Internet marketing also has helped. Draa has a company Web site that features a gallery showcasing room designs and window treatments. Visitors also can set up in-home appointments via e-mail from the site.
“People will pick up our ads and then go to the Web site and decide they want to come in to the store and see what we have and meet us. Occasionally, I do go into a client’s home to meet with them and I’ll ask how did they find us and I expect them say so-and-so referred us and they’ll say they googled us and our Web site came up first,” Draa says.

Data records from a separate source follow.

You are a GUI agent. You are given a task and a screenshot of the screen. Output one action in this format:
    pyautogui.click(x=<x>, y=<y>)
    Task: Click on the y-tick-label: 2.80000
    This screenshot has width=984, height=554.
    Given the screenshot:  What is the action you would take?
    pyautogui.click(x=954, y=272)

Most of Draa’s clients are repeat customers or have been referred by other customers. For them and for new customers Draa has an edge to distinguish her business from others. “A lot of designers still work out of their homes and I have a retail store, so we have better access to using our own product,” she explains. “We’re not running all over the metroplex trying to find a different fabric, we just pull a book off of our wall. I feel like we’re using our time wisely. It’s also our attention to detail, and upping it into window couture and making our products be specific to what the client wants.
“I would say the key reason why we’re successful is because we listen—listen, listen, listen—to what our clients really, really want. We can go in there with an idea of what would look best for them, but if they’re saying they want something different, then they’re not going to buy what we think, they are going to buy what they want. Our job is to listen to what they want, give them really good advice about what their options are, show them what we think would look good and try to come up with a combination of what they initially thought they wanted and what could be best for their homes.”
All of what Draa has done over the past several years, from opening a showroom to targeting higher end clients with higher end products, has positioned her business to make it through what many see as tough economic times. The housing market has seriously affected businesses in the greater Atlanta area, she says, from homebuilders to landscapers—many of them going out of business. “I think what that’s going to do is weed out the really, really good from the mediocre. The really, really good ones are going to stick it out and be left and the other guys are, for one reason or another, going to have to move on to something else.
“How that’s going to affect us is that people are going to do one of two things: They are going to stay where they are and then decide to update what they have, or if they have the money to purchase a home they are getting a pretty good deal on it and they have to do [some decorating] to their house.
“We’re at a slower level at this point, but I feel pretty confident in the future that we’re going to maintain what we’re doing.”
Draa holds one bit of advice dearly: Live life like a swan. “Remain calm and unruffled on the surface, but paddle furiously underneath,” she says. “I think the client should only see the unruffled surface and a smooth installation.”